The ASPCA has a very nice sounding name, no? I mean, who is for cruelty to animals? Or even people. I certainly am not. But it should concern everyone that like so many other NGOs (nongovernmental nonprofit organizations, ostensibly devoted to the public good), it masks its agenda behind its euphemistic name.

In the case of the ASPCA, the agenda is one of a strident animal rights advocacy.

One of the projects that the ASPCA (along with fellow animal-rights groups such as the Humane Society, the Fund for Animals, the Animal Welfare Institute, and others) has pursued is ending the use of animals in circuses. Not content with, say, urging its supporters simply not to patronize circuses, the ASPCA (along with several of its NGO fellow-travelers) waged a “litigation war” against Feld Entertainment, owners of America’s biggest circus, long-famous Ringling Brothers and Barnum and Bailey. It found a disgruntled former Ringling Brothers employee, one Tom Rider, to use as a plaintiff in a case the ASPCA and its allies filed against the circus, alleging that the circus routinely abused the elephants omnipresent in the shows. (The allegedly aggrieved pachyderms were not plaintiffs in the suit.)

The circus, a family-owned enterprise, fought the case, and won in 2009. In the trial, it was revealed that Rider, the alleged witness to the alleged mistreatment of the animals (which allegedly caused him extreme emotional injury), never complained while he worked for the circus, had no proof to back up his assertions, and had been paid a whopping $190,000 by the ASPCA and its fellow-travelers — his sole source of support — during the period of litigation.

So Feld Entertainment sued the animal-rights groups that were tormenting it, for malicious prosecution, abuse of process, and violating the RICO statute.

Late last year the ASPCA caved like a box crushed by an elephant. It will pay Feld Entertainment a jumbo-sized award of $9.3 million to settle all claims.

Feld is still pursuing the Humane Society, the Fund for Animals, the Animal Welfare Institute, and the Animal Production Institute United with Born Free USA, along with the moneygrubbing plaintiff Tom Rider and the posse of lawyers. I hope Feld wins across the board.

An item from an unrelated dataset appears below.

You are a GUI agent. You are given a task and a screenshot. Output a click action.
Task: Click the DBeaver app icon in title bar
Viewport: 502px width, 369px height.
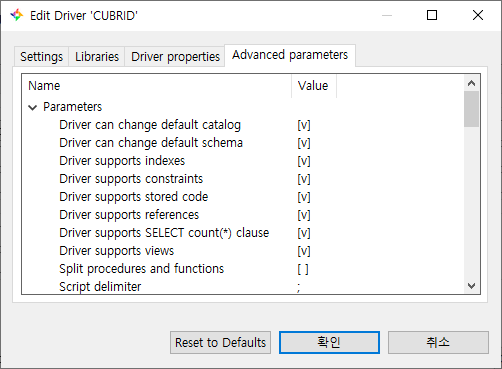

As the CEO of Feld Entertainment proudly said, “These defendants attempted to destroy our family-owned business with a hired plaintiff who made statements that the court did not believe. Animal activists have been attacking our family, our company, and our employees for decades because they oppose animals in circuses. This settlement is a vindication not just for the company, but also for the dedicated men and women who spend their lives working and caring for all the animals . . .”

Indeed.

Leftist NGOs routinely use the same tactics to further the agenda: lure people into giving financial support with moderate-sounding names, then use the money to fund propaganda campaigns and endless legal harassment of people or organizations they oppose.

It’s nice to see them smacked back for a change. It would be good if the media paid one one-thousandth as much attention to refutations of charges in cases like this as they did to the charges themselves.